REVERSAL OF A MUSCLE RESPONSE TO GABA DURING C-ELEGANS MALE DEVELOPMENT

In the C. elegans hermaphrodite the expulsion step of defecation depends on the coordinated contraction of three enteric muscle groups: the anal depressor muscle, the intestinal muscles, and the sphincter muscle. These muscles are activated by excitatory GABA neurotransmission. Mutations in 13 genes that affect activation of these enteric muscles have previously been identified. We show that the larval male defecates by contracting the same set of enteric muscles, and that these contractions require 12 of these 13 genes. However, near the end of the last larval stage, the male anal region undergoes a developmental change, including dramatic hypertrophy of the anal sphincter muscle and the opening of a cloacal canal.
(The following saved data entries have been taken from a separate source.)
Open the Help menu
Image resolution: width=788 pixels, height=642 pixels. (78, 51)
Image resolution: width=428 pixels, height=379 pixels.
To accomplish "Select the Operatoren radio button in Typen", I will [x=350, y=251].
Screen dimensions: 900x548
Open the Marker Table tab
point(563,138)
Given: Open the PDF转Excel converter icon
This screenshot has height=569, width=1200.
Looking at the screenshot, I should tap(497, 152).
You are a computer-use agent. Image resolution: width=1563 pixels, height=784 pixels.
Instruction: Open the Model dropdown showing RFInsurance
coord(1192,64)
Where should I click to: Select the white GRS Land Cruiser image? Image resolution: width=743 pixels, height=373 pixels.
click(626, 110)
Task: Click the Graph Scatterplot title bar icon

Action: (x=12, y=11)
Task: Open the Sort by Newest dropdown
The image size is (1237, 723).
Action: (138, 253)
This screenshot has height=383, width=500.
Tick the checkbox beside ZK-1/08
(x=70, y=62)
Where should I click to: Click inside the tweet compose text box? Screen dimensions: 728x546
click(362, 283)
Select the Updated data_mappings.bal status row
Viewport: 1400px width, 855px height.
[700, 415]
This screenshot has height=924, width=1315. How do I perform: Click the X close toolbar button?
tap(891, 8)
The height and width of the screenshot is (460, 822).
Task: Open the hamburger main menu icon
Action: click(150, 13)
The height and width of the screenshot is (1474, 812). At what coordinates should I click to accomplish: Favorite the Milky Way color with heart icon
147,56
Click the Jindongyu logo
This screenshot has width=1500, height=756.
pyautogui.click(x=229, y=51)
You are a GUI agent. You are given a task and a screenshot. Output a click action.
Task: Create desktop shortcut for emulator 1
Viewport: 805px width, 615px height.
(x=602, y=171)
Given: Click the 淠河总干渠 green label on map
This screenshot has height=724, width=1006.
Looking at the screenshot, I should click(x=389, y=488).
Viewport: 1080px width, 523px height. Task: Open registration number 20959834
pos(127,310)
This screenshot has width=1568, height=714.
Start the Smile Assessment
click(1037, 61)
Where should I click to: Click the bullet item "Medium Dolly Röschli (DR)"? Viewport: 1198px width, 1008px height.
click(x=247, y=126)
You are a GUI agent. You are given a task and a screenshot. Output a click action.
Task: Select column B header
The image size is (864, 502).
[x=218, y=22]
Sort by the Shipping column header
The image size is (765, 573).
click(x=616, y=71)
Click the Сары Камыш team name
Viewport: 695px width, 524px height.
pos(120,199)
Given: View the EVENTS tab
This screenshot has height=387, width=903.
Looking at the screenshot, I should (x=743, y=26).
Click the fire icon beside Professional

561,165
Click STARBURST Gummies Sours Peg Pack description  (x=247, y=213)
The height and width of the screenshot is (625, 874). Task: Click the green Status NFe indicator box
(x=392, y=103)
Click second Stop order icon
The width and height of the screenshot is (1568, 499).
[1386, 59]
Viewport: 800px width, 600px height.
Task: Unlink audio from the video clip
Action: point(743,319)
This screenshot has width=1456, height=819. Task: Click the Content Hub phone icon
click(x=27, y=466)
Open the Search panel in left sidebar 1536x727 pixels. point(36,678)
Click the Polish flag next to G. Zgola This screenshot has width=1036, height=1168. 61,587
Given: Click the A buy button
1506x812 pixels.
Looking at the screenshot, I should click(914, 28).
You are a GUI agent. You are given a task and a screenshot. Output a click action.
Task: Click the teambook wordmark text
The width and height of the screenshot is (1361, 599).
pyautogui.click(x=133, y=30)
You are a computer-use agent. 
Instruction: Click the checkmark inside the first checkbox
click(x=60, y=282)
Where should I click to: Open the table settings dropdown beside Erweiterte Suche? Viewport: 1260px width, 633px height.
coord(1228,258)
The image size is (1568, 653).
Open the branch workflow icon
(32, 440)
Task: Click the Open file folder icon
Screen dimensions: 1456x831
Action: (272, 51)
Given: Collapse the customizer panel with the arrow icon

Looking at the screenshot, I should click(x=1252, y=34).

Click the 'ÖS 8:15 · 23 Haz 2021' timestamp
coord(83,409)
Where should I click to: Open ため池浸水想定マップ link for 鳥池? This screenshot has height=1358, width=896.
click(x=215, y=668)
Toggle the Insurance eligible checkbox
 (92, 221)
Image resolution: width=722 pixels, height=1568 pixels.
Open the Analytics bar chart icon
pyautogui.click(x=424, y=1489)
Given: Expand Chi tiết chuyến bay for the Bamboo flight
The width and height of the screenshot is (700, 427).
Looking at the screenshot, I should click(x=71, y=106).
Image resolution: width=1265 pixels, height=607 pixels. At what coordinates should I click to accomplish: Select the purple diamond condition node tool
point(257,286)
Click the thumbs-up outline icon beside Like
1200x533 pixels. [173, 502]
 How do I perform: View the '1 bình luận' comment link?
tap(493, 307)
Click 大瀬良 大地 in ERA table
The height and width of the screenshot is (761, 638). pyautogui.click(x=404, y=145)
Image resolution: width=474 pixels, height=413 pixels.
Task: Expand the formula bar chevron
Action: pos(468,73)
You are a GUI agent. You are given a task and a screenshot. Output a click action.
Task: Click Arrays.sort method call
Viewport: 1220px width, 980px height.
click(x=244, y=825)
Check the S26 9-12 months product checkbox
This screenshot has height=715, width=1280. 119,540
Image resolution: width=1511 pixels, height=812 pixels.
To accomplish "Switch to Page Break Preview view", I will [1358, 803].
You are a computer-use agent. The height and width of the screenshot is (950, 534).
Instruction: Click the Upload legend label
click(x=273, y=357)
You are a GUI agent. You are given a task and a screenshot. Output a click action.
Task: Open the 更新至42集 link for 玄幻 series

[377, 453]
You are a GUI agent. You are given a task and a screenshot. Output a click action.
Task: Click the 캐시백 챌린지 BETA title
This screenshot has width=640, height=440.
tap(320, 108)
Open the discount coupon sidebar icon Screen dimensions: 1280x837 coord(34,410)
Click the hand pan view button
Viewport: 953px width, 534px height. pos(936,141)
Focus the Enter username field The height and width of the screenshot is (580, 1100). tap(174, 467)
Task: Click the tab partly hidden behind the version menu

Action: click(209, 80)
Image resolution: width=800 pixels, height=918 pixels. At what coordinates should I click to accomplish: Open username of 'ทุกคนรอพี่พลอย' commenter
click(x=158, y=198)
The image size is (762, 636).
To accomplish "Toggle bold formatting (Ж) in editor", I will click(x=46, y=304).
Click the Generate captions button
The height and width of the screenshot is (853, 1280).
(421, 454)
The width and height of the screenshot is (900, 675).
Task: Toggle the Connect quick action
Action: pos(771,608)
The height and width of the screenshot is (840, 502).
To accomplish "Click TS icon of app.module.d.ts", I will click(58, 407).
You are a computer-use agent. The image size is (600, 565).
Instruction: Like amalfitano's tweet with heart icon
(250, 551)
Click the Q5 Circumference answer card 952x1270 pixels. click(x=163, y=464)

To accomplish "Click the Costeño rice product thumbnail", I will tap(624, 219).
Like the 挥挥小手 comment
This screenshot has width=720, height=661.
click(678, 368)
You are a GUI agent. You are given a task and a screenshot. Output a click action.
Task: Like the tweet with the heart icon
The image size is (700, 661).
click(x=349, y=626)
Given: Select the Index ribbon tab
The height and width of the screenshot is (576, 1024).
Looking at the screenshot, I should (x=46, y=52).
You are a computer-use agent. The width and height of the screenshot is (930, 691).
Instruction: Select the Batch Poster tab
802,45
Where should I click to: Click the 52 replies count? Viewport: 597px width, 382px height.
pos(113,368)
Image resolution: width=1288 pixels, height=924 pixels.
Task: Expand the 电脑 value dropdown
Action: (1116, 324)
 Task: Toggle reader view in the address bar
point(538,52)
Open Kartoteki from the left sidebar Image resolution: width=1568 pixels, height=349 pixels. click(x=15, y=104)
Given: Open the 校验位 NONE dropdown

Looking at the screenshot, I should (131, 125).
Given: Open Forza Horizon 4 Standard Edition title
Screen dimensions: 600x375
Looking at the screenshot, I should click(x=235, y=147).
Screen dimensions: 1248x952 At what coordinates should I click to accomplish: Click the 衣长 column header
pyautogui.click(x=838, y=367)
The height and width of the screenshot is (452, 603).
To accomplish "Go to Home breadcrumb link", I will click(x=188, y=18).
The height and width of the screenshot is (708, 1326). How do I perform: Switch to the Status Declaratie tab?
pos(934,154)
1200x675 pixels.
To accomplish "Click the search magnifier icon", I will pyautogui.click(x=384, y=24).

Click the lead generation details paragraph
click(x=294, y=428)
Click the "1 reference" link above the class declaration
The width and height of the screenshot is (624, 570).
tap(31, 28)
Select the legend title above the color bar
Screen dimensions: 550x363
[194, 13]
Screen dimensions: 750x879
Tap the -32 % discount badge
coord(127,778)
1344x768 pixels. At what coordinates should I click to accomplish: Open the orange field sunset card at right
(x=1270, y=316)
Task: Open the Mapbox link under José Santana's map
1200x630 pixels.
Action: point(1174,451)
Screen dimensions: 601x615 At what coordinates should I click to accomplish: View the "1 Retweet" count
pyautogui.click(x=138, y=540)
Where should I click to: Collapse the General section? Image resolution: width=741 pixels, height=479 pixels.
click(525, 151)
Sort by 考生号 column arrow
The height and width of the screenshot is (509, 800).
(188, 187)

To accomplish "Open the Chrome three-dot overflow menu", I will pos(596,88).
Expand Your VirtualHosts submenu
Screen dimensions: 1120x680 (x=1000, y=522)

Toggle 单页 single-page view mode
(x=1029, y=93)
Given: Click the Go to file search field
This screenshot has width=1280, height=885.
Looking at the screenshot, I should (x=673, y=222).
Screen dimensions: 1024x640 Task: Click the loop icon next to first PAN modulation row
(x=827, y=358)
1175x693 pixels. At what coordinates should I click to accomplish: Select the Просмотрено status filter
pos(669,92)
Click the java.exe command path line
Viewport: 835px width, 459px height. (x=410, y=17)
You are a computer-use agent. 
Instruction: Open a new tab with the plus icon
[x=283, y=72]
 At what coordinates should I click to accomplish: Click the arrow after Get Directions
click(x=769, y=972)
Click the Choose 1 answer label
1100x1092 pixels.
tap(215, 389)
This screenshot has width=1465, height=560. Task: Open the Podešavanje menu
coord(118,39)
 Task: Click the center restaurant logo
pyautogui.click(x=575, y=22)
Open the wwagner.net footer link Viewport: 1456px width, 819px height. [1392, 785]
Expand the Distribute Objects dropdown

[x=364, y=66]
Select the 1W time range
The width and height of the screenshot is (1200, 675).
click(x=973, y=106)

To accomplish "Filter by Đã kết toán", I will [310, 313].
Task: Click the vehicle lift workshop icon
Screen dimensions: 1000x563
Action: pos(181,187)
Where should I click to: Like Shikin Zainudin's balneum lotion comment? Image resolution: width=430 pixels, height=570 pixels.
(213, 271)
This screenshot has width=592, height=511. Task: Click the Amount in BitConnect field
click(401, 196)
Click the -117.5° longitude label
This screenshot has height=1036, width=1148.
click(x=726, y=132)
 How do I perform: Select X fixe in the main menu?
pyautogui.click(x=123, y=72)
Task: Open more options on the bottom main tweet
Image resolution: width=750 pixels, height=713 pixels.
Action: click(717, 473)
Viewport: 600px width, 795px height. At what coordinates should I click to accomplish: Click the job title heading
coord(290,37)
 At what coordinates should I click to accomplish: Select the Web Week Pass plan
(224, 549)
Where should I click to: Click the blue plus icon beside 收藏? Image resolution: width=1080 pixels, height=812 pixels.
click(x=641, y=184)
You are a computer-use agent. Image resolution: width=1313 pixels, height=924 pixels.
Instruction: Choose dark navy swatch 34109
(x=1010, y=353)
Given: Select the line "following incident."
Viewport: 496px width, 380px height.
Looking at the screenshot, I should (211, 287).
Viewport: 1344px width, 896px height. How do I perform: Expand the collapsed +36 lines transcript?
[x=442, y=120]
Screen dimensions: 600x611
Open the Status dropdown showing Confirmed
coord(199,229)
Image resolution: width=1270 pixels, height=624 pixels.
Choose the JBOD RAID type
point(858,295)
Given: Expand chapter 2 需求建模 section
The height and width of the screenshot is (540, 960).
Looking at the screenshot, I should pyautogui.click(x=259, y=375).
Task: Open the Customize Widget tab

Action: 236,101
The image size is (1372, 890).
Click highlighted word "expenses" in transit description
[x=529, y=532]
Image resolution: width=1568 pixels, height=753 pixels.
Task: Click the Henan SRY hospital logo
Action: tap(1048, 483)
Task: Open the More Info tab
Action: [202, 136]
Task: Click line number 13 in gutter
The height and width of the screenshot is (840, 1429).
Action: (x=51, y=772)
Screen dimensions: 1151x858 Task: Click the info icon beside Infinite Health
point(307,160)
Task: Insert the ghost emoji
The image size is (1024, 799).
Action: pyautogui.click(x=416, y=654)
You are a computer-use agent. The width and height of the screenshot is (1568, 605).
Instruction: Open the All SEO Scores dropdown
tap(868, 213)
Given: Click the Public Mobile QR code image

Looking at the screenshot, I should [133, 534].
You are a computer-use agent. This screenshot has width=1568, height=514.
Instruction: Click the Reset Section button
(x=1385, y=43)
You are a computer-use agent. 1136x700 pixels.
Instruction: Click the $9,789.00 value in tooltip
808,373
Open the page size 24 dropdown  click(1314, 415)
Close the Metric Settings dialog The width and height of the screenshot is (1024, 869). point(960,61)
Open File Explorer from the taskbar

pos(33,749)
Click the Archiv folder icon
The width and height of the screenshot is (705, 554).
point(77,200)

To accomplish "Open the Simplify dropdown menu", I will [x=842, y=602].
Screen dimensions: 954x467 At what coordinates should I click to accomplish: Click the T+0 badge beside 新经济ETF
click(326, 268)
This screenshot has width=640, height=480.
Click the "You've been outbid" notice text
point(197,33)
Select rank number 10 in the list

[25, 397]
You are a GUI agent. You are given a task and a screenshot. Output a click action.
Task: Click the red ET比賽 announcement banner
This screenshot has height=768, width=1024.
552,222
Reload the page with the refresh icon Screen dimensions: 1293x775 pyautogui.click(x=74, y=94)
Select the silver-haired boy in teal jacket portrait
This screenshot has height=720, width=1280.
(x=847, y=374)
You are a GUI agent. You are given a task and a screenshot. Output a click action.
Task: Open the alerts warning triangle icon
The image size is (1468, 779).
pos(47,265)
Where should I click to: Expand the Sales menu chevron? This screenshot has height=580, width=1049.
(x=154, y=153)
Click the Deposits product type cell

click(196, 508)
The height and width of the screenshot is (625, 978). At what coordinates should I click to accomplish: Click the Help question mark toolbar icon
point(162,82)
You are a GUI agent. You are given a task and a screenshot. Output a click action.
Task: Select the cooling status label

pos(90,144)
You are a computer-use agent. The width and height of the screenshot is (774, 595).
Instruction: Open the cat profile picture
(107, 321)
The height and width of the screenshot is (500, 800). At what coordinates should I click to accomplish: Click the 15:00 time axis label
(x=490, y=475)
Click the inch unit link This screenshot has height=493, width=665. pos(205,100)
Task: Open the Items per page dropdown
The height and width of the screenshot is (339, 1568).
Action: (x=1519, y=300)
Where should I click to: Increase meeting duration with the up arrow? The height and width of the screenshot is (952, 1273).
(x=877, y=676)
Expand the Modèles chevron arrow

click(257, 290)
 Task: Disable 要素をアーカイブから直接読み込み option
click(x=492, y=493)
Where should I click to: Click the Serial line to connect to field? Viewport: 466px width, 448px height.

We find that this modified sphincter must now relax to permit defecation. In contrast to the larval male, we find that in the adult male only 2 of the 13 genes required for enteric muscle contraction, unc-25 and unc-47, are important for sphincter muscle relaxation, unc-25 and unc-47 are required for the synthesis and utilization of GABA. We also find that two other genes, unc-46 and unc-49, previously implicated in the inhibitory action of GABA on body-wall muscle, are also required for normal adult male sphincter relaxation. In these mutants, failure to relax the sphincter muscle results in a constipated phenotype, and killing the sphincter muscle rescues this phenotype. We also find that a GABA agonist or GABA itself can suppress the adult male sphincter relaxation defect of unc-25 mutants. Thus, we demonstrate that GABA is required for excitation of the hermaphrodite and larval male sphincter muscle, while GABA is required for inhibition of this sphincter muscle in the adult male. We conclude that the morphological changes that take place during the developmental transition from the larval to adult male are accompanied by changes in response of the anal sphincter muscle to GABA, presumably at the level of the receptor.